Research by a U.S. journalist investigating Russian propaganda indicates that the Kremlin has been promoting the presidential prospects of GOP nominee Donald Trump online by using paid social media accounts posing as American conservatives.
On July 27, journalist Adrian Chen recounted in The New Yorker his experience investigating Internet Research Agency, an online propaganda operation formulated by Evgeny Prigozhin, an ally of Russian President Vladimir Putin.
Chen characterized the operation as a “troll farm,” or a coordinated army of fake social media accounts used to blanket the internet with propaganda.
For six months spanning from 2014 to 2015, Chen delved into the operation and found that it spread information and opinions on the internet that were sympathetic and advantageous to the Putin government.
The journalist kept tabs on a number of the fake accounts and reported back a disturbing new trend in December 2015.
“I created this list of Russian trolls when I was researching,” Chen recounted during a podcast sit-down, according to Business Insider. "And I check on it once in a while, still. And a lot of them have turned into conservative accounts, like fake conservatives. I don’t know what’s going on, but they’re all tweeting about Donald Trump and stuff."
During that time, the GOP primary had yet to hold state contests.
Brian Fallon, campaign spokesman for Democratic presidential nominee Hillary Clinton, has accused Trump of having a suspicious relationship with the Russian government.
“His fascination and admiration for Vladimir Putin is quite peculiar,” Fallon told CNN. “He has taken policy positions that are clearly seeing to advance Russia’s interests against the interests of our European allies.”
In the past month, Trump has stated he would not use U.S. power to intervene on behalf of a NATO ally threatened by Russian expansion unless they contributed more money. The business mogul has also suggested that the U.S. should ally with Russia to fight terrorism.
Following the Russian hack of the Democratic National Convention in May and the subsequent release of DNC emails on the website WikiLeaks, Trump sparked controversy when he invited Russian intelligence to search for and release deleted emails from Clinton’s email server.

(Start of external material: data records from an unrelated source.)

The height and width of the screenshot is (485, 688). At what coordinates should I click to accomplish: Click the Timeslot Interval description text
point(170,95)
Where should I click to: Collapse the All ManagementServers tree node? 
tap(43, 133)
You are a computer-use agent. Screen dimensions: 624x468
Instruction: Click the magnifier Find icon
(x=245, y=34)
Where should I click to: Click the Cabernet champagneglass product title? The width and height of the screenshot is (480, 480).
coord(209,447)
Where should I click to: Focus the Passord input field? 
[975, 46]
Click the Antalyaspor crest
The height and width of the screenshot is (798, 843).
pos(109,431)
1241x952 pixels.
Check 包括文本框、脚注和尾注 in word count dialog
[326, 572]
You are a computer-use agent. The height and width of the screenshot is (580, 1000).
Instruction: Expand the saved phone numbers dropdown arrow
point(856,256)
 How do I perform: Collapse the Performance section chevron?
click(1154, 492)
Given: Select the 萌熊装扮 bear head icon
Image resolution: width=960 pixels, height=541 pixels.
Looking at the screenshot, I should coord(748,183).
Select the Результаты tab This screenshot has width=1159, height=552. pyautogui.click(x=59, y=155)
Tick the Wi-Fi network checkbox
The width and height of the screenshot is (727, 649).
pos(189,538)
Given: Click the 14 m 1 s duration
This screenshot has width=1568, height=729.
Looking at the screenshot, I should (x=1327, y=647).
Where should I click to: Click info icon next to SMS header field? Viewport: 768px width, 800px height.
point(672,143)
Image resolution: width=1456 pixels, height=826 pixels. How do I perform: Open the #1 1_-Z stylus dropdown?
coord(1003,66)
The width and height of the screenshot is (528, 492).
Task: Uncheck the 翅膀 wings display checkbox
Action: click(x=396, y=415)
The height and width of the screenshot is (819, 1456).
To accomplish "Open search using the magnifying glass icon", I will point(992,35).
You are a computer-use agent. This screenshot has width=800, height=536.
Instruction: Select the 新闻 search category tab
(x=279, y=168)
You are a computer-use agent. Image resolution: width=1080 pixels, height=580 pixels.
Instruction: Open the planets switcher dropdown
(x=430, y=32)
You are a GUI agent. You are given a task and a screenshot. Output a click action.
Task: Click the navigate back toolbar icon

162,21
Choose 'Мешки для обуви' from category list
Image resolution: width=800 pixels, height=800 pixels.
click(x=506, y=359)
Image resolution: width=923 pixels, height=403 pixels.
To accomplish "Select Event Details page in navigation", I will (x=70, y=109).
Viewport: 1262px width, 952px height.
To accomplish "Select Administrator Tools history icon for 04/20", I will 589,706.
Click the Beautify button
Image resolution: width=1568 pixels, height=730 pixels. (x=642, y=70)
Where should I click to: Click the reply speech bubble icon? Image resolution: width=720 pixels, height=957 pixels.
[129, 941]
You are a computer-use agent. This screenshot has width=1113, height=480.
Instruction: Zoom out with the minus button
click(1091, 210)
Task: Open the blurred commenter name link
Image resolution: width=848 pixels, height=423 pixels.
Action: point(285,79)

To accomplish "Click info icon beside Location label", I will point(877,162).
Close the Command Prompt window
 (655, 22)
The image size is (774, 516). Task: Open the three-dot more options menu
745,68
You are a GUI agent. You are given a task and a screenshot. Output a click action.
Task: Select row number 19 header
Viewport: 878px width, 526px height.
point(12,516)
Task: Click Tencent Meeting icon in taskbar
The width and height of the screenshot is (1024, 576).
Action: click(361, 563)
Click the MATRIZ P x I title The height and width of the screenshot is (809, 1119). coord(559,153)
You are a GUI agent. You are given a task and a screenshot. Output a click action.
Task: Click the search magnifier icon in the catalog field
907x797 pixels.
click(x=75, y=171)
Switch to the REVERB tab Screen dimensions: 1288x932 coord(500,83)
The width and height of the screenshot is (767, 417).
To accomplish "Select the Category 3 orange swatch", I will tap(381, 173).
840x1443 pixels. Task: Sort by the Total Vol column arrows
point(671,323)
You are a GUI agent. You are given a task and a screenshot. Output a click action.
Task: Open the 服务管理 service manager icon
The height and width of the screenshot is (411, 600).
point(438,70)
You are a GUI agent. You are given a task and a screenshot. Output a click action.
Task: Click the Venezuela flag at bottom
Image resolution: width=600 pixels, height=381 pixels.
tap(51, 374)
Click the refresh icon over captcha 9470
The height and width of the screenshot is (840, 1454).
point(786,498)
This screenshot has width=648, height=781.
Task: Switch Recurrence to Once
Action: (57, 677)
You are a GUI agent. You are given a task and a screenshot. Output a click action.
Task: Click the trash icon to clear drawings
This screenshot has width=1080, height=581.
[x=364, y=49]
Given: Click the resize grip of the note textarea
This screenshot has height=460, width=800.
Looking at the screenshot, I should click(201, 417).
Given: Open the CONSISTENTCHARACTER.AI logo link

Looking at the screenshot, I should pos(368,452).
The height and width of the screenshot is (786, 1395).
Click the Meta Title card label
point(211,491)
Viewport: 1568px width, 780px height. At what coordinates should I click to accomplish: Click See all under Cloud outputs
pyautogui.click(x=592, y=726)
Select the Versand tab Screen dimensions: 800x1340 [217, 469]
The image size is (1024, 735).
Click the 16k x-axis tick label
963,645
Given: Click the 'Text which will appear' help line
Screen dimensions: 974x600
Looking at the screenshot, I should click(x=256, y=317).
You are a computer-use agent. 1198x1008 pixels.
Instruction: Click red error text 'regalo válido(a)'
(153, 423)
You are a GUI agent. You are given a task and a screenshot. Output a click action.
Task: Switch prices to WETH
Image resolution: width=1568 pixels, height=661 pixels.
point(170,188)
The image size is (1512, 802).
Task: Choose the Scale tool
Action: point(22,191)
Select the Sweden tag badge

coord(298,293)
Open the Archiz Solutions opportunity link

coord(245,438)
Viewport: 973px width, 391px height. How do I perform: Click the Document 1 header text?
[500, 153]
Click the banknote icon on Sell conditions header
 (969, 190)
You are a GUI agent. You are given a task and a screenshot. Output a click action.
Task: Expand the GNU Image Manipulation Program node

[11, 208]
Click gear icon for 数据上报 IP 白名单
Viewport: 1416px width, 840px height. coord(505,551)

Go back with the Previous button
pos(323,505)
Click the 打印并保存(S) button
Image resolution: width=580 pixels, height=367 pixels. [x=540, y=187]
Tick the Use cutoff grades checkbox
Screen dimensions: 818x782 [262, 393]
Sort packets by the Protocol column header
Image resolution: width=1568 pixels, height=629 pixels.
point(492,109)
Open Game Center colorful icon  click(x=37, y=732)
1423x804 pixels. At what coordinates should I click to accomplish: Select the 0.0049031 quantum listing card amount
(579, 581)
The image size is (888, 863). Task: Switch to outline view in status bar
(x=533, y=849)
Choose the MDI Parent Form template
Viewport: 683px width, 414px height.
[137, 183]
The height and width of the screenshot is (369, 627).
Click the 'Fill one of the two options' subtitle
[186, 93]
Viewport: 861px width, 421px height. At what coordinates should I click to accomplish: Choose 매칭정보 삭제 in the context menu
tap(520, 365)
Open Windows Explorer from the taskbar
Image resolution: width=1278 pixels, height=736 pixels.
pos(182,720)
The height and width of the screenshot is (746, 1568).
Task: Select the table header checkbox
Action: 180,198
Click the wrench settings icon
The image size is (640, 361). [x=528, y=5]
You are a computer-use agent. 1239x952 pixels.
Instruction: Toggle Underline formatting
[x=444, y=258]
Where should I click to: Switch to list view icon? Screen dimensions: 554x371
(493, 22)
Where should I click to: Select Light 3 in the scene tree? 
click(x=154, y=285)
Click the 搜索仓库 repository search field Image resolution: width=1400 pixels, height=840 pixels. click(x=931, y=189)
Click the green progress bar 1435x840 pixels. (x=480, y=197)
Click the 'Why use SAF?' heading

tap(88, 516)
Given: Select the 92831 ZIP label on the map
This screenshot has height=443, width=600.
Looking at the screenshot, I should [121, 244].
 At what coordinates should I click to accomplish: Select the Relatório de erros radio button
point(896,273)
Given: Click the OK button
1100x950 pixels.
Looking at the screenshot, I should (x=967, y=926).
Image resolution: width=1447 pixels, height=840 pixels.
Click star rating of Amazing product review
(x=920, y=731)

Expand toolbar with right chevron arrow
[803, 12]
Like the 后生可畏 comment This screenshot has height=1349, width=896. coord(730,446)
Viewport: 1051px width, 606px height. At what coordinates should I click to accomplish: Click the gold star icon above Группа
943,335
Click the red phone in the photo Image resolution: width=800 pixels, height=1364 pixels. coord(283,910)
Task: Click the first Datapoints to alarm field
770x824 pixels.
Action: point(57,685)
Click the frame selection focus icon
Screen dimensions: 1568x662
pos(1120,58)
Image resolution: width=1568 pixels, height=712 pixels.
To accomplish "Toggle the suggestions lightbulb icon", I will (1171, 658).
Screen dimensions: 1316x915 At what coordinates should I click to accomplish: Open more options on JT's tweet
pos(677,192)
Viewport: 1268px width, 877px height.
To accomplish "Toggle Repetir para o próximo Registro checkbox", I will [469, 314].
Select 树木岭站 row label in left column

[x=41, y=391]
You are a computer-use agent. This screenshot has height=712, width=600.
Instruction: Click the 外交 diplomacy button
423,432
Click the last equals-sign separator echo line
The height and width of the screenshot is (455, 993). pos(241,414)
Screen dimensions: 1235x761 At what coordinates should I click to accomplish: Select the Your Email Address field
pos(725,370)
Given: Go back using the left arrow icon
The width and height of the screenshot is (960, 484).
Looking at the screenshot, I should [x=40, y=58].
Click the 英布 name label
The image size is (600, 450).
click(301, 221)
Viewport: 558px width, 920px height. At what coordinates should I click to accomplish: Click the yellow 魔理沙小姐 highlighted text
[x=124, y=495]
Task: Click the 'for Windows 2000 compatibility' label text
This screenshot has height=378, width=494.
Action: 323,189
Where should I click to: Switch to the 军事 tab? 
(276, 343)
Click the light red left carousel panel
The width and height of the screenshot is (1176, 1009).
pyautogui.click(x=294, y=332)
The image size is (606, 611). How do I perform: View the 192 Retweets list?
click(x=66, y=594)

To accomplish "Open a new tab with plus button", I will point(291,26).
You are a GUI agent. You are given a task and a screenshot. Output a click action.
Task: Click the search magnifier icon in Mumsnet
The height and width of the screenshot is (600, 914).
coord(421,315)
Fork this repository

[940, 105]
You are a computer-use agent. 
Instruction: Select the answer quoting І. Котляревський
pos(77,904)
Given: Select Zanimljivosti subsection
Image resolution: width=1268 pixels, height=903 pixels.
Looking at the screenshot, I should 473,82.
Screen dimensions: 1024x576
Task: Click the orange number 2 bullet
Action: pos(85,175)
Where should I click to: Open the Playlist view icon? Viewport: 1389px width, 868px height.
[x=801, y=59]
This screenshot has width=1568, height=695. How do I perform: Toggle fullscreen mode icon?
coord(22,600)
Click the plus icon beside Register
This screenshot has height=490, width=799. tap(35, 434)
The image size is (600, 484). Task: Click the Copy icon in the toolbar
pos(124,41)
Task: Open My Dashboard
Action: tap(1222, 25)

“Russia, if you’re listening, I hope you’re able to find the thirty thousand e-mails that are missing,” Trump said during a July 27 press conference in Miami, CNBC reports.
Russian involvement in the WikiLeaks dumping of DNC emails has yet to be proven, but cyber security specialists have warned that evidence indicates Russia could be attempting to influence the 2016 presidential election.
“The DNC hack and dump is what cyberwar looks like,” said Dave Aitel of cyber security firm Immunity, Inc, according to Business Insider.